Tandis que tout le monde voyait déjà en imagination les grandes victoires que les armes romaines devaient remporter sur les Parthes, ce poète confessait ingénument à sa maîtresse son égoïsme civique :


Unde mihi Parthis natos præbere triumphis ?
Nullus de nostro sanguine miles erit[21]...


Il l’avouait sans qu’on lui en fit honte, sans perdre la faveur de l’aristocratie qui l’admirait, sans s’attirer la colère de Mécène qui le protégeait.
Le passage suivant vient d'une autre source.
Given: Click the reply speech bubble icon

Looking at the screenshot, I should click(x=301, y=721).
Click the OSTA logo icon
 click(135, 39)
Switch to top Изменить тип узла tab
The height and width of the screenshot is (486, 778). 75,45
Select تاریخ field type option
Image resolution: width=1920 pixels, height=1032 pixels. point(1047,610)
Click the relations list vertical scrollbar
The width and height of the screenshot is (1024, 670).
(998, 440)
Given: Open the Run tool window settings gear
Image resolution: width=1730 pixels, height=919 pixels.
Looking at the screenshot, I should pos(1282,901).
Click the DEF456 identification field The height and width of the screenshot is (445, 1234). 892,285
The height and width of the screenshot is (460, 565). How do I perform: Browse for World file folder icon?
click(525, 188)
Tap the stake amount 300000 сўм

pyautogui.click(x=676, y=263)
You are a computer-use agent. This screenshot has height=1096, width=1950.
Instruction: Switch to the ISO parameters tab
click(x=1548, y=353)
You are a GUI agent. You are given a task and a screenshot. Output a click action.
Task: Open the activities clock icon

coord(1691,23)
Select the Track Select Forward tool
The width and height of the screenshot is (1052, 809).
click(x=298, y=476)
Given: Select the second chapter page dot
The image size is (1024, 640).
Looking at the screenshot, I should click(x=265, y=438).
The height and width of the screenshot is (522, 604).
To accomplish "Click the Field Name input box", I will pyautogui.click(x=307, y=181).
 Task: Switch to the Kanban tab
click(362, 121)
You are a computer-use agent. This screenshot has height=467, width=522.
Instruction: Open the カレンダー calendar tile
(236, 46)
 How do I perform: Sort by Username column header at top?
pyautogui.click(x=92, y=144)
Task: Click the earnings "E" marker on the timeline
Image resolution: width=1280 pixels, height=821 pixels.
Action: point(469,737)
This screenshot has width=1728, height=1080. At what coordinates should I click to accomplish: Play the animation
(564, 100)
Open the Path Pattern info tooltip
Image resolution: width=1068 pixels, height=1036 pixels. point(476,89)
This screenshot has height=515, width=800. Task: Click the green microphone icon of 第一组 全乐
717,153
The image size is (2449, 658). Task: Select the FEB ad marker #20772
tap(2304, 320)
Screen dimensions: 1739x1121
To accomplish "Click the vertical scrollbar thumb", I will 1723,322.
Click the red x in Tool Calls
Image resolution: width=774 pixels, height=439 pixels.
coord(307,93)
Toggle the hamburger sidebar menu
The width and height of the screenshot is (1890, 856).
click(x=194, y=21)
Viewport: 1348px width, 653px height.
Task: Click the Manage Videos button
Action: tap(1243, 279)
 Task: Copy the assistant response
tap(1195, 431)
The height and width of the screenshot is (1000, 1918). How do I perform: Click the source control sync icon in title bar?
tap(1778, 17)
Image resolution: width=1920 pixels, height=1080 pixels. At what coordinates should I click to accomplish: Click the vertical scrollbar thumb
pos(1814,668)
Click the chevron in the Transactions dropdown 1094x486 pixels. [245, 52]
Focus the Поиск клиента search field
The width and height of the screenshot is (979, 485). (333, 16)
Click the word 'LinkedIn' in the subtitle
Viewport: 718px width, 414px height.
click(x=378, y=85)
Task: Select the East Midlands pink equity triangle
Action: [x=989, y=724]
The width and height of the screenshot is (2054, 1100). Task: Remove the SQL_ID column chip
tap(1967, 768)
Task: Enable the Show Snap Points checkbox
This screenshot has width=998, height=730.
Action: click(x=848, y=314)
Si Horace cultivait la poésie civile et religieuse, Properce et un autre poète, également cher à l’aristocratie, Tibulle, cultivaient avec non moins de succès la poésie érotique qui, dans certaines conditions, peut devenir une force de dissolution des sociétés fondées sur une forte organisation de la famille. Enfin, un autre écrivain, Tite-Live, à cette même époque donnait comme base à sa grande histoire de Rome la conception traditionnelle de l’État et de la morale, qui était alors tant à la mode, mais sans croire qu’elle aurait aucune chance de l’emporter, dans sa lutte contre l’invincible force de corruption qui agissait dans les choses. Il déclare qu’il s’est plongé dans l’étude du passé, pour oublier les malheurs du présent, pour ne pas voir, dans son époque, cette épouvantable confusion de désirs, d’aspirations, d’intérêts contradictoires, par laquelle on ne savait plus supporter ni le mal dont on souffrait, ni les remèdes qui auraient été nécessaires pour en guérir. Nec vitia nostra nec remédia pati possumus. Cette phrase définit si bien l’étrange situation morale et sociale de cette époque, elle jette un jour si lumineux sur toute la politique d’Auguste pendant les dix premières années de sa présidence, que je suis tenté de la considérer non pas comme une réflexion personnelle de Tite-Live, mais comme un résumé des longues discussions qu’Auguste et ses amis avaient ensemble au sujet des conditions de l’Italie. Tite-Live a pu y être présent quelquefois.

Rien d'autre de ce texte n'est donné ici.